- [Short task]: Reproduce the entries verbatim, from the line with "Screen dimensions: 1568x475" to the line with "[x=1343, y=140]", with both of those lines included.

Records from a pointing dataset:
_____

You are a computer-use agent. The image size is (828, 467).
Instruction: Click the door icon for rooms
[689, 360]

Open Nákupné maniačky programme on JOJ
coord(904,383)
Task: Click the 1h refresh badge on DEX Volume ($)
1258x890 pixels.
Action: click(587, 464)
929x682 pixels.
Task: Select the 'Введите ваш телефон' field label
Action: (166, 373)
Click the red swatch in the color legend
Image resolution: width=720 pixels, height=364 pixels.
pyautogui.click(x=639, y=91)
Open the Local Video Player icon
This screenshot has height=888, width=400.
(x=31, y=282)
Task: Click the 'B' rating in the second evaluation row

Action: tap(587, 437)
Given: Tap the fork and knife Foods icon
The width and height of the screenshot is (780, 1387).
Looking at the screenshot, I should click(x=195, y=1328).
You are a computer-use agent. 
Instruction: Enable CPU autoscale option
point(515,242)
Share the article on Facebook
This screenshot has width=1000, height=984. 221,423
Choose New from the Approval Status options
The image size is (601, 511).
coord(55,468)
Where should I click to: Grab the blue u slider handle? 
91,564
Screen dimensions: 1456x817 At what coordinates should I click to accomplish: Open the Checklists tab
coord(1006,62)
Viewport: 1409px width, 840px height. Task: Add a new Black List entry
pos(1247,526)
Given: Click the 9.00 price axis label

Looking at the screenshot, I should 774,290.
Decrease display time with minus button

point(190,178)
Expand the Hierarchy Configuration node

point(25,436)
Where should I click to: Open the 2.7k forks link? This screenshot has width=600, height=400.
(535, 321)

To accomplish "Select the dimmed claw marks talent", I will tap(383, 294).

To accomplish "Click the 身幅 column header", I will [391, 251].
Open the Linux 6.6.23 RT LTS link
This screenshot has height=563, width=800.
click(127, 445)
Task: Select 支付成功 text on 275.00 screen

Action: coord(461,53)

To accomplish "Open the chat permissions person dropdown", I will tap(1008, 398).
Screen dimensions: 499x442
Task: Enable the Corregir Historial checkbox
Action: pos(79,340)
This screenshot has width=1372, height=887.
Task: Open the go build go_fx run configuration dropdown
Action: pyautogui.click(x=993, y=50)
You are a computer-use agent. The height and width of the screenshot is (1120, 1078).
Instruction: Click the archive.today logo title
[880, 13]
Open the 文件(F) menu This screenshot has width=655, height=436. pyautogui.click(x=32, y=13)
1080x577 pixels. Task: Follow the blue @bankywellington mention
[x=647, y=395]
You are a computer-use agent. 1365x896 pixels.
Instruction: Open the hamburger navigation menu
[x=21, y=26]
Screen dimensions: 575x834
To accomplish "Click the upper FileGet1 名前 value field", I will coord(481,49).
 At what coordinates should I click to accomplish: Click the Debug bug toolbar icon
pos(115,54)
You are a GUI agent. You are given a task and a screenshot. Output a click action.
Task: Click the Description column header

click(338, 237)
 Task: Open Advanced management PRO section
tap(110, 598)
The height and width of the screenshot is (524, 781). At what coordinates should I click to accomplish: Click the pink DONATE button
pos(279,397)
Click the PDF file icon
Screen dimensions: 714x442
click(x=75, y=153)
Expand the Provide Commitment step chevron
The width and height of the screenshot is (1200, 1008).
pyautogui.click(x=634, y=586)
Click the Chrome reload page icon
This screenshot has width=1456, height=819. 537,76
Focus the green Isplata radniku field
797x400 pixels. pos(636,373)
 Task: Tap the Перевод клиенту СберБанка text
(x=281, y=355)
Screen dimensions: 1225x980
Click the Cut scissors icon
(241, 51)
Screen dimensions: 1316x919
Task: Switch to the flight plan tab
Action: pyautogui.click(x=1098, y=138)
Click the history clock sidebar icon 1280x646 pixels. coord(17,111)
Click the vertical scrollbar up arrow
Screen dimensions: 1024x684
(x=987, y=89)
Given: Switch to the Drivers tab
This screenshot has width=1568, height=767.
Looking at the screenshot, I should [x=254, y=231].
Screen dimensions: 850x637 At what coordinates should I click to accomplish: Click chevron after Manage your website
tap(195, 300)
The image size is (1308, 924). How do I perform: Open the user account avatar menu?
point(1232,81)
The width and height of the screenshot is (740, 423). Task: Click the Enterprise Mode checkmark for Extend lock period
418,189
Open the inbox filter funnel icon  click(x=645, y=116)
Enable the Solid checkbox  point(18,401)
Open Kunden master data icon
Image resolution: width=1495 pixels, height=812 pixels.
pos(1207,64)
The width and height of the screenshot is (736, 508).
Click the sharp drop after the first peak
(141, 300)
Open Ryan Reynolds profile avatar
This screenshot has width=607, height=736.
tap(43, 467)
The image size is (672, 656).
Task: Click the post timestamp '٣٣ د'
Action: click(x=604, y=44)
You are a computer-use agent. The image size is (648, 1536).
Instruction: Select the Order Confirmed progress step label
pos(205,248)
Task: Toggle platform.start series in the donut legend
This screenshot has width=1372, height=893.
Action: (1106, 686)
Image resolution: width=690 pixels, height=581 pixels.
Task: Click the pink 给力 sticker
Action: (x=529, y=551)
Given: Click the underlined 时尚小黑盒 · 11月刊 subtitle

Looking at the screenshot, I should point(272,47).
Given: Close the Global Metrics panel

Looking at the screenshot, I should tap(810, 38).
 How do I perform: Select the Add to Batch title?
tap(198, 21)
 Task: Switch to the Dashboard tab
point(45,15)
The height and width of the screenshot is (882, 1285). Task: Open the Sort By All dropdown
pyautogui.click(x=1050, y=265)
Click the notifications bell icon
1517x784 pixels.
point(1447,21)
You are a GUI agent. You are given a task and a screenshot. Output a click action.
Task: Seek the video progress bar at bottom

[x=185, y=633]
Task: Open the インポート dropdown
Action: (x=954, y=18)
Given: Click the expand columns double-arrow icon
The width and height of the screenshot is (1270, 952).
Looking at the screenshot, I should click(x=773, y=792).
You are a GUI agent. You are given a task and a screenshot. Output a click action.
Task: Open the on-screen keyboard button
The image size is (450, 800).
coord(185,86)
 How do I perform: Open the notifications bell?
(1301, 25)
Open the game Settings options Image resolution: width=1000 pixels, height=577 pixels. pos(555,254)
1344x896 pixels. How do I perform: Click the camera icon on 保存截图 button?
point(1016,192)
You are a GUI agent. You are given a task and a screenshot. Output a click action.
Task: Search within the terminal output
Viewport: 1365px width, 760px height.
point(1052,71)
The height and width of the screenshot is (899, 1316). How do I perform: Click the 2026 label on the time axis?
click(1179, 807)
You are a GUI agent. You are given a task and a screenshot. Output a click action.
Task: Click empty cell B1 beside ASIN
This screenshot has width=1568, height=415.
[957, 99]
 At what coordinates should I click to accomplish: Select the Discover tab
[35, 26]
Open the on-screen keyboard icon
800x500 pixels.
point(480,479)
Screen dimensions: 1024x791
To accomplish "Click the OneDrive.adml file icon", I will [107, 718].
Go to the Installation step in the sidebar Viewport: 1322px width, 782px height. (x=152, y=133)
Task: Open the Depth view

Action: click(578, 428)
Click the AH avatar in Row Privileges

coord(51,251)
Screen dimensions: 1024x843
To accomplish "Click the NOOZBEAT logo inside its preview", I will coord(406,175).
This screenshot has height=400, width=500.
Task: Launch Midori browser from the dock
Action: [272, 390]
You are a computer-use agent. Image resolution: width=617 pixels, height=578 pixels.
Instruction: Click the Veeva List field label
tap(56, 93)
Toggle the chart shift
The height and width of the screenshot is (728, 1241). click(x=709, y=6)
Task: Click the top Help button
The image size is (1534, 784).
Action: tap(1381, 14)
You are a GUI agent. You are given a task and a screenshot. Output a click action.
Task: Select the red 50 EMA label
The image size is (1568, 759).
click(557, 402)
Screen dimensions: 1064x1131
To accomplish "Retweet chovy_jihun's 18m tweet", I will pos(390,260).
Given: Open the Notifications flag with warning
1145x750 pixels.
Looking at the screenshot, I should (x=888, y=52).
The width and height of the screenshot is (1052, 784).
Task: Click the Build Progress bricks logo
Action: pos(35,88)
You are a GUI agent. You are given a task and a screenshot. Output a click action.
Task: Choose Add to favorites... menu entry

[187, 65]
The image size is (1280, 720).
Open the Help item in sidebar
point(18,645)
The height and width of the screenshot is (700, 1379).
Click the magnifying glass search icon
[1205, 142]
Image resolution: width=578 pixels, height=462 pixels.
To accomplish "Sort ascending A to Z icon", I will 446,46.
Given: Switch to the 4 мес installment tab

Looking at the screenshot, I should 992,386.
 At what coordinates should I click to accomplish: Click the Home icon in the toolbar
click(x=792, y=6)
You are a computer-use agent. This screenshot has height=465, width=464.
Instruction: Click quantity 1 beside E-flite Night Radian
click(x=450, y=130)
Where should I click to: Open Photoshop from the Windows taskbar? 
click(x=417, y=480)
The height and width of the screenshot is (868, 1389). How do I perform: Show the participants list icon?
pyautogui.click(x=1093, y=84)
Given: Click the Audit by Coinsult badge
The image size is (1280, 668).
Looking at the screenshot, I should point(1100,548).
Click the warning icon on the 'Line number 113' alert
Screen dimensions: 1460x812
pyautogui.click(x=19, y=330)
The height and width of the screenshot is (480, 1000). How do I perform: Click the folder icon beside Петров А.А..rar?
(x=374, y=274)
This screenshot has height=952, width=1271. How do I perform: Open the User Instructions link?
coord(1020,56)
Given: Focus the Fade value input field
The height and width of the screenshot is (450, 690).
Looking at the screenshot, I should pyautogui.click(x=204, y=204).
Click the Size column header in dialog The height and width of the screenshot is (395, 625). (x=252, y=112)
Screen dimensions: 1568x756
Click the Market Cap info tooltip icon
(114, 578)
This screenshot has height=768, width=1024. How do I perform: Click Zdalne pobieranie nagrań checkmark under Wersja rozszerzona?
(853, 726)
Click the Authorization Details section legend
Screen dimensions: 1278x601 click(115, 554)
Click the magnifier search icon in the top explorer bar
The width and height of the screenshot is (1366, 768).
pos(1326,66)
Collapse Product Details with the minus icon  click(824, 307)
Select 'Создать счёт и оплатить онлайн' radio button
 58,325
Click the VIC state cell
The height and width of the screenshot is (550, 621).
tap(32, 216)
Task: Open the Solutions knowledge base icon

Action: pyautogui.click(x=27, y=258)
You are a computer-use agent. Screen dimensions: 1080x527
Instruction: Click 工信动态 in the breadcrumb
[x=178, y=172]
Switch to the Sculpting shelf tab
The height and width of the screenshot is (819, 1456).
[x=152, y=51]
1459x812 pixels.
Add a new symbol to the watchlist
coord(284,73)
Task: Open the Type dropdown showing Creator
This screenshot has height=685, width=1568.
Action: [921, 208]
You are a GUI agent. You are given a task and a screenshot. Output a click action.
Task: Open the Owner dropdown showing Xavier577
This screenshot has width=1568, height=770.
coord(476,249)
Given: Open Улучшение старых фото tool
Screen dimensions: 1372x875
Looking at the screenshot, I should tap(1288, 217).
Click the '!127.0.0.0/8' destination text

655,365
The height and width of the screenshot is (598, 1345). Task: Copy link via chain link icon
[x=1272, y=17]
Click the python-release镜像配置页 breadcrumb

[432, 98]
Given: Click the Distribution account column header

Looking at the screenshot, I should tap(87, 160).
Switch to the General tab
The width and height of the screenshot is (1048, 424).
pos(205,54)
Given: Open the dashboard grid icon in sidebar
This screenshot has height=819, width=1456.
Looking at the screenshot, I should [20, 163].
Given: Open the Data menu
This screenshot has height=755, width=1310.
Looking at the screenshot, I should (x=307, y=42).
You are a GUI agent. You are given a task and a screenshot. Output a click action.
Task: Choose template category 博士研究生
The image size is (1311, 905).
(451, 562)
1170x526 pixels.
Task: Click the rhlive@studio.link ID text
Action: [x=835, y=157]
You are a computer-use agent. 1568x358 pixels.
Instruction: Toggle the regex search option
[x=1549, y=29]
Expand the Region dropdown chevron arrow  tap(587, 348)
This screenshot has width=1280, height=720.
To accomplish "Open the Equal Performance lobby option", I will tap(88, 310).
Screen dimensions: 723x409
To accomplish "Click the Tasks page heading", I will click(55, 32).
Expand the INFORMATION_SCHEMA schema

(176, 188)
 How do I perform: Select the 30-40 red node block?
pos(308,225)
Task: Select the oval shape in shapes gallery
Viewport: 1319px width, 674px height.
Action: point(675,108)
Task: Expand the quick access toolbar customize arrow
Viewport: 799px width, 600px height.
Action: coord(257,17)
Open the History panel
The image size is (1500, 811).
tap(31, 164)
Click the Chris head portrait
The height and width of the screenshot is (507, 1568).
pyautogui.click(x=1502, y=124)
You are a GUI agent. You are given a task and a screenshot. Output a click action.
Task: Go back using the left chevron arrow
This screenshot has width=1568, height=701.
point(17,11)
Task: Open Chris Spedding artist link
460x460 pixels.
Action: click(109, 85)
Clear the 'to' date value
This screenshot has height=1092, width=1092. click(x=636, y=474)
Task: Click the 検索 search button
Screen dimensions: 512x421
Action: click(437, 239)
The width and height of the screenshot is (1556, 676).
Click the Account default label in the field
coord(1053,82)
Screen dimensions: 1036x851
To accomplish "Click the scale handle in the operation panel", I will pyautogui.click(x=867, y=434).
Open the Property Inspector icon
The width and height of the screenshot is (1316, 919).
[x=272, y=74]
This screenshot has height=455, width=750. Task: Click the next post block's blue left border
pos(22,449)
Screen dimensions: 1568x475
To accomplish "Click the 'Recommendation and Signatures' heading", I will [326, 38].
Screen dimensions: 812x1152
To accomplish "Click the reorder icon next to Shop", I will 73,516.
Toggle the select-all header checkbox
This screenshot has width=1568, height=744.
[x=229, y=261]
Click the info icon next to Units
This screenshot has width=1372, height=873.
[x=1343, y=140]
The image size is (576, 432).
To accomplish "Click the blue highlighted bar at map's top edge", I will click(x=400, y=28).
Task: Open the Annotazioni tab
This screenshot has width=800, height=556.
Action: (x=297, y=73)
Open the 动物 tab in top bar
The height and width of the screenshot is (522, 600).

_____

- [Solved exercise]:
Screen dimensions: 1568x475
To accomplish "Click the 'Recommendation and Signatures' heading", I will [326, 38].
Screen dimensions: 812x1152
To accomplish "Click the reorder icon next to Shop", I will 73,516.
Toggle the select-all header checkbox
This screenshot has width=1568, height=744.
[x=229, y=261]
Click the info icon next to Units
This screenshot has width=1372, height=873.
[x=1343, y=140]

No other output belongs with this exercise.